Im Fall Enron scheinen Unterlagen gleich waschkörbeweise vernichtet worden zu sein. Vor kurzem erst war bekannt geworden, dass Enrons Wirtschaftsprüfer Arthur Andersen Tausende von Dokumenten vernichtet hat, die Enrons Finanzsituation betrafen. Zu dem Zeitpunkt, als in Andersens Houstoner Dependance die Dokumente zerstört wurden, ermittelte die US-Börsenaufsicht SEC bereits gegen Enron. Der Chef des Andersen-Büros in Houston, David Duncan, wurde inzwischen gefeuert.

Wink mit dem Zaunpfahl?

Duncan hatte am 12. September 2001 eine E-Mail aus der Chicagoer Andersen-Zentrale erhalten. Darin wies ihn die Firmenjuristin Nancy Temple auf Andersens Procedere im Umgang mit Dokumenten hin. Laut dem "Organization, Retention and Destruction Statement" könnten jene Dokumente vernichtet werden, die aus rechtlichen Gründen nicht mehr aufbewahrt werden müssten. Kurz nach Eingang der Mail von Temple wies Duncan seine Mitarbeiter an, Dokumente über den Klienten Enron zu schreddern beziehungsweise zu löschen. Nach Angaben des Wirtschaftsprüfers wurde die Aufräumaktion des Houstoner Büros erst gestoppt, nachdem Temple den Houstoner Bürochef davon in Kenntnis gesetzt hatte, Andersen habe im Fall Enron eine Vorladung der Börsenaufsicht erhalten.
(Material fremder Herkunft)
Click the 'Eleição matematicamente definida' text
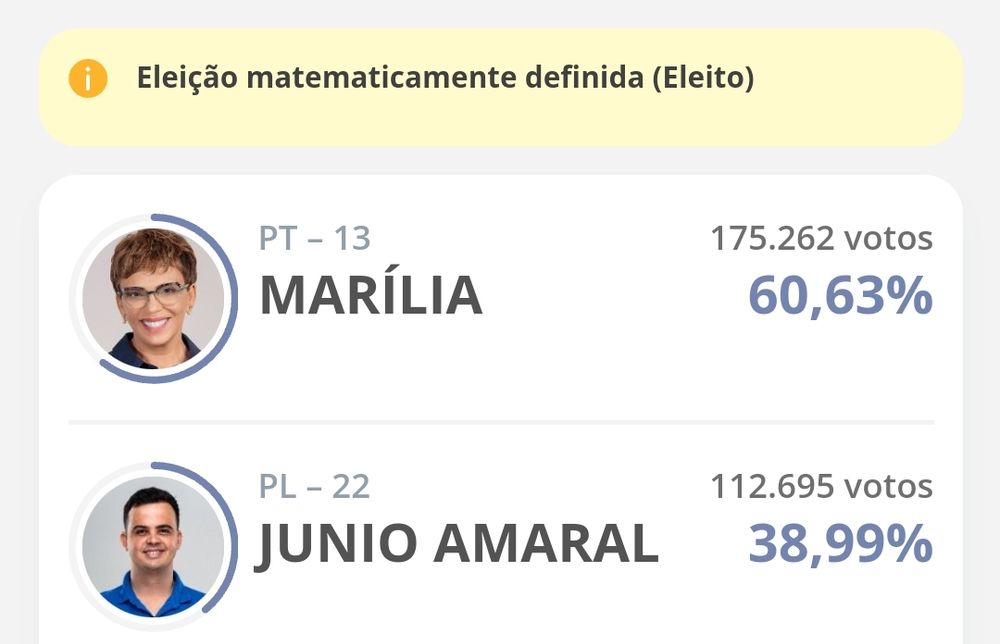Image resolution: width=1000 pixels, height=644 pixels. 390,78
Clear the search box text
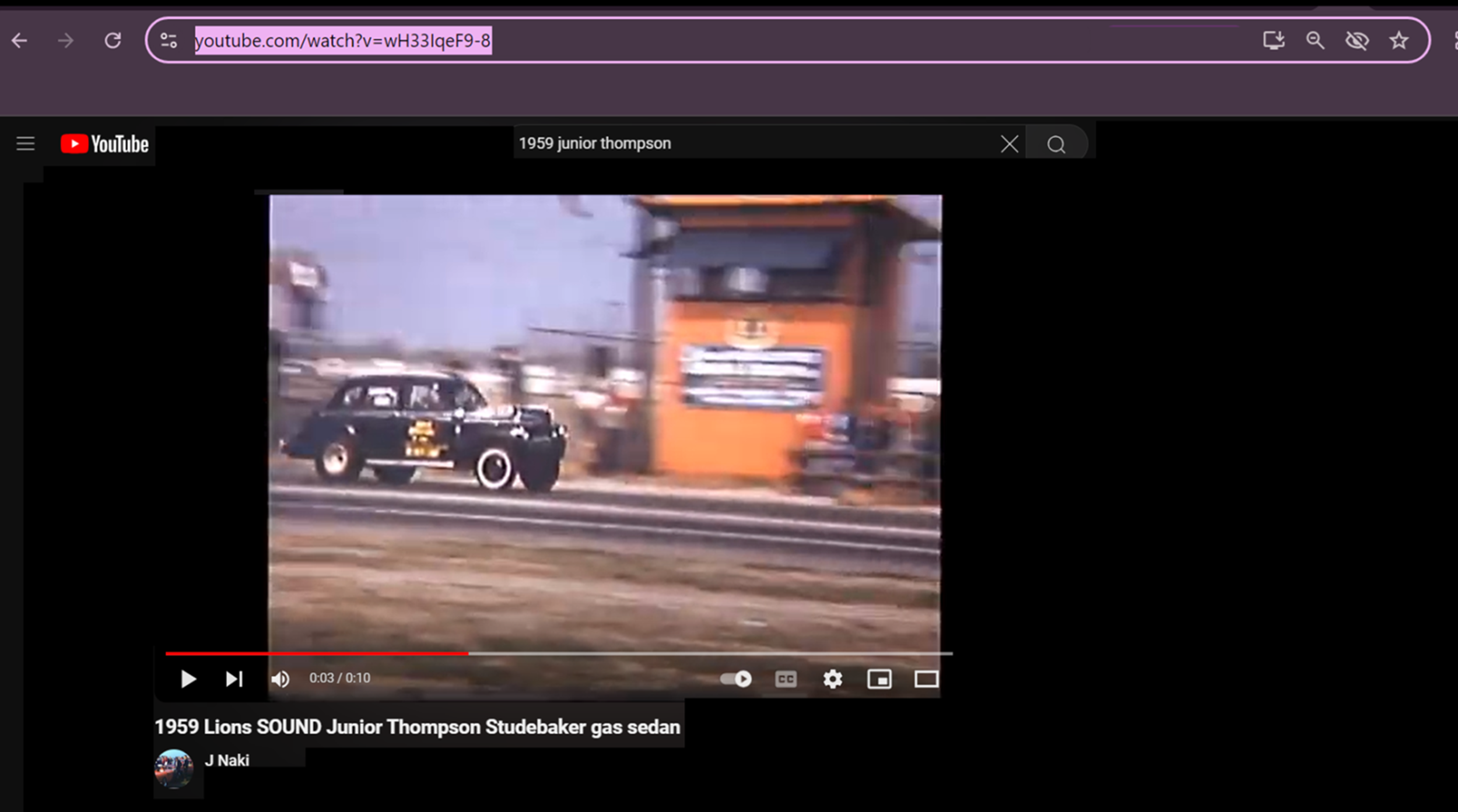 click(1010, 144)
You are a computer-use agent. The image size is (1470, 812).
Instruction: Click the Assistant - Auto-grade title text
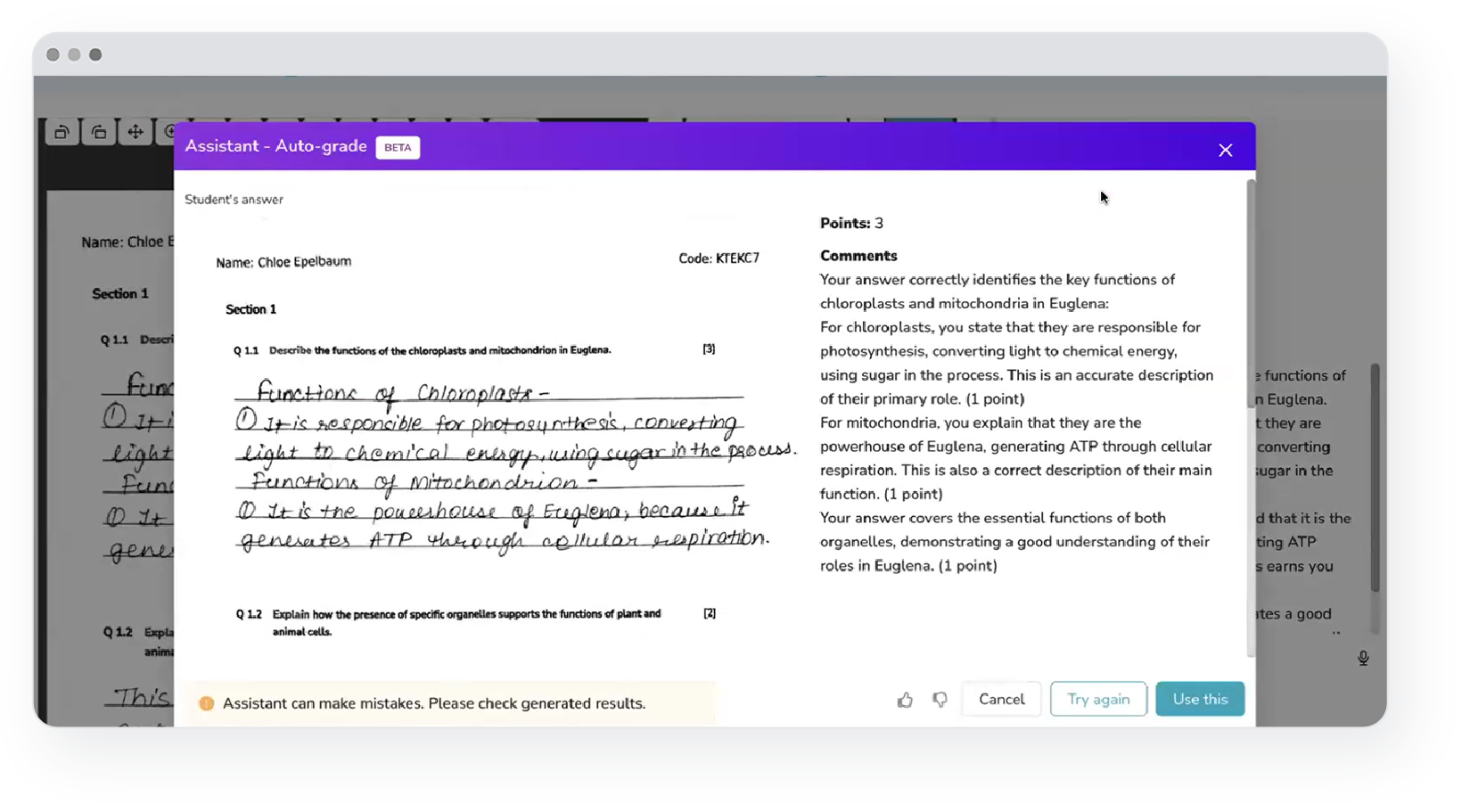coord(275,146)
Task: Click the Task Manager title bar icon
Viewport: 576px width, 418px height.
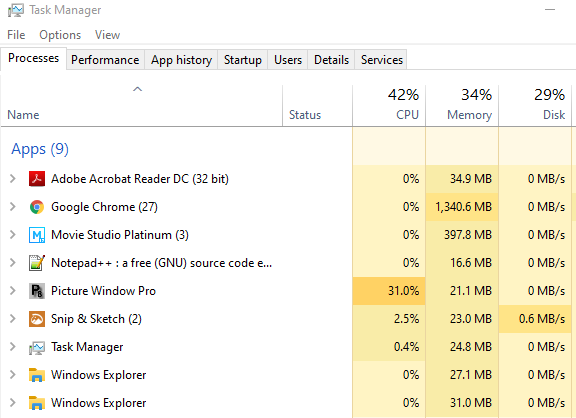Action: coord(15,10)
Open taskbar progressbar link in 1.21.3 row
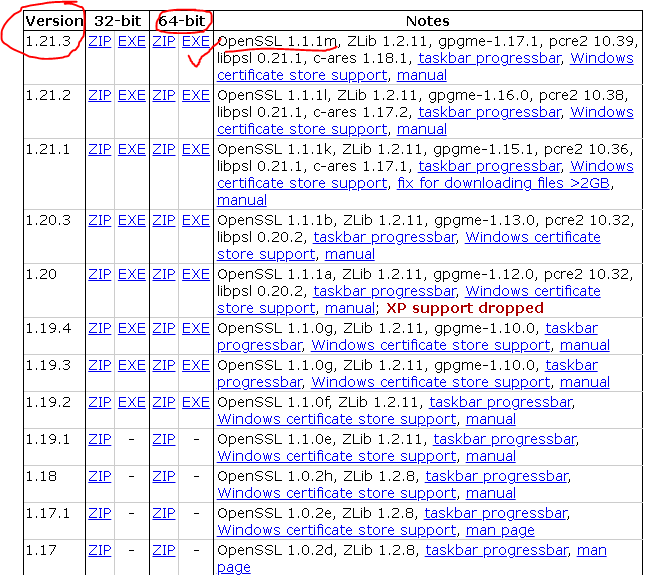Image resolution: width=648 pixels, height=575 pixels. coord(490,58)
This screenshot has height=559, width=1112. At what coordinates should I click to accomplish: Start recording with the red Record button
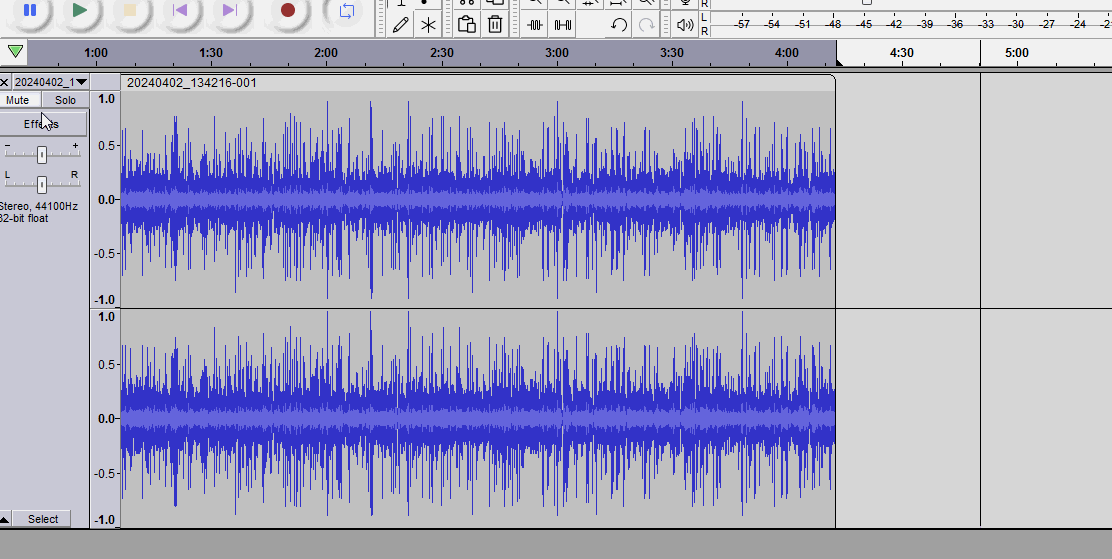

Nach Andersens Darstellung hat Duncan die Situation völlig falsch eingeschätzt, als er im Oktober und November 2001 die Dokumente vernichten ließ. Andersen weist Vorwürfe zurück, die Unternehmensführung selbst habe die Zerstörung angeordnet. Doch sowohl Duncan als auch Michael Odom, der in Andersens Houstoner Büro für das Risikomanagement verantwortlich war, haben vor einem Ausschuss des US-Kongresses nach Angaben des "Wall Street Journal" ausgesagt, die Andersen-Zentrale habe nie zuvor ein Erinnerungsschreiben zum Umgang mit Dokumenten versandt. Duncan habe laut "Wall Street Journal" angedeutet, er habe das Schreiben als Aufforderung verstanden, im Fall Enron reinen Tisch zu machen.

Andersen weist auch dies zurück. Das Mail sei lediglich als Erinnerung an eine bereits seit langem bestehende Politik im Umgang mit Dokumenten gedacht gewesen. Joseph Berardino, der Chef der Wirtschaftsprüfungsgesellschaft, sagte, die Juristin Temple habe den Kollegen in Houston das Mail geschickt, weil "Buchhalter Packratten sind ... Wir heben eine Menge Zeug auf, dass nicht relevant ist."